Monday, February 4, 2013

Sesame Chicken Pasta Spinach Salad

I played tennis when I was in high school.  While I was good enough to make the team and get regular playing time, I was not good enough (not good enough=too lazy) to continue competitive tennis in college.  There were tennis courts near my dorm, but I think I never went to hit more than twice (okay, once).  There was a cute guy in the dorm next door who was a paraplegic as a result of an MVA.  He competed in wheelchair athletic events and always suggested we challenge.  Uh, no. . .cute or not, I always politely declined.  Ask me to dinner, not a tennis match, you moron!

My tennis hobby remained dormant for over a decade before I decided to play again.  By that time, racket engineering had come a long way so the racket I played with in high school was a total relic.  Yes, I seized the opportunity to buy a new racket.  I had to.  I was too embarrassed to be seen with my Pro Kennex Silver Ace.  Okay, anyway, back to my tennis story. . .

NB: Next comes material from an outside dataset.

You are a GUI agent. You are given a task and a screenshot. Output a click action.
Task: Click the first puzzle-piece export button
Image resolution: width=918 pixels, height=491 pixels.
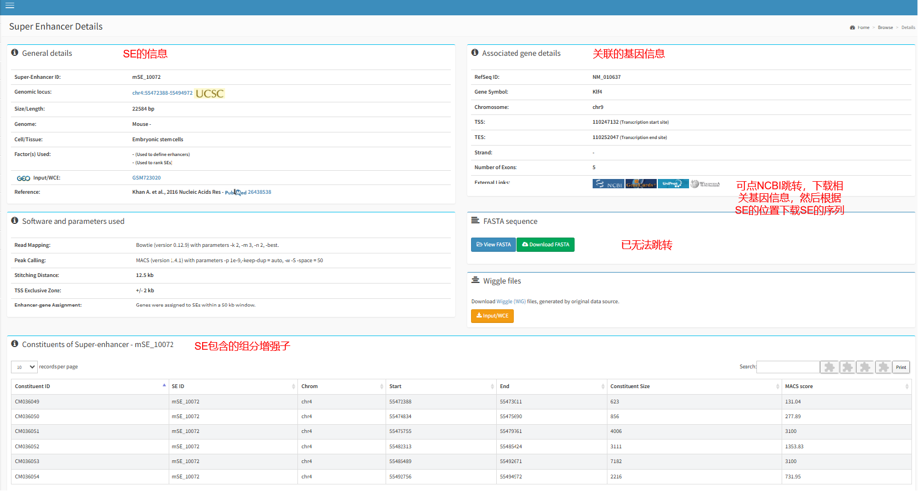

When I finally decided to play tennis again, I got rated (USTA) and joined a team for the HTL (Honolulu Tennis League) season to warm up for USTA season.  We had so much fun, we continued playing together for the USTA season.  What I liked about playing league tennis on Oahu was the orderliness of matches.  You show up to the site, play your match, then leave.  Our team got together at the end of the season for a potluck.  That was it.  Being fairly antisocial (group gatherings are really not my thing), this pattern was a good fit for me.  I liked that I could play a morning match and then meet friends for lunch.  In other words, my whole day wasn't taken up with tennis.

When I moved to Hilo, things were so different.  You show up to the site, play your match, have a potluck, and then hang out until dark at the courts.  The Hilo tennis day was indeed a full day long!  I never enjoyed that part of league tennis, which was just another reason why it was so easy to stop playing.  Of course, Hilo being Hilo, standard tennis equipment also included a squeegee.  One would expect, in a town known for rain, there would be ample covered tennis courts in order to provide a venue independent of the weather.  There are 3 (three, in case numbers aren't your thing) public covered tennis courts in Hilo.  There may be a few private covered tennis courts, but they are certainly not available for public play.

But not every aspect of the Hilo tennis scene was a bad experience.  At one of the after-league match potlucks, someone from another team (yes, you had to put on a smiley face even after they whooped yo' ass on the court/made bad calls/argued with you about the score) brought this fabulous salad to share. 

I used to make this salad quite often, but I noticed I had a real gritty feel in my mouth after eating all that spinach, so I stopped making this and forgot about the recipe.  But last school year, D1 would come home and rave about her friend Casey making the best chicken pasta salad.  I decided to try this recipe again, using baby spinach instead of regular spinach leaves.  The baby spinach leaves didn't leave my mouth as gritty.  And the kicker. . .D1 said the salad was good!

click on recipe title for printable recipe

     3/4 - 1 lb boneless, skinless chicken breast
     6 oz curly pasta
     2 tbsp parsley
     1/4 c green onion, chopped
     6 oz (around 6 c) baby spinach leaves
     1/2 c vegetable oil
     1 tsp sesame oil
     1/3 c shoyu
     1/3 c rice vinegar
     3 tbsp sugar
     1/4 c sesame seeds
     1/4 tsp pepper
     1/2 tsp grated ginger

Boil chicken for 10-15 minutes.  Shred into strips.  Cook pasta according to package directions.  drain well.  Combine vegetable oil, sesame oil, shoyu, rice vinegar, sugar, sesame seeds, pepper, and grated ginger.  Toss with chicken and pasta.  Add spinach, parsley, and green onions just before serving.

Upon the advice of coworkers, I took a few minutes to acquaint myself with a TLC show called Here Comes Honey Boo Boo.  My coworkers felt the family resembled a common acquaintance we have.  While they were right on the money, I was only able to watch 25 minutes of it before straying.  It was awful.  Talk about lepo!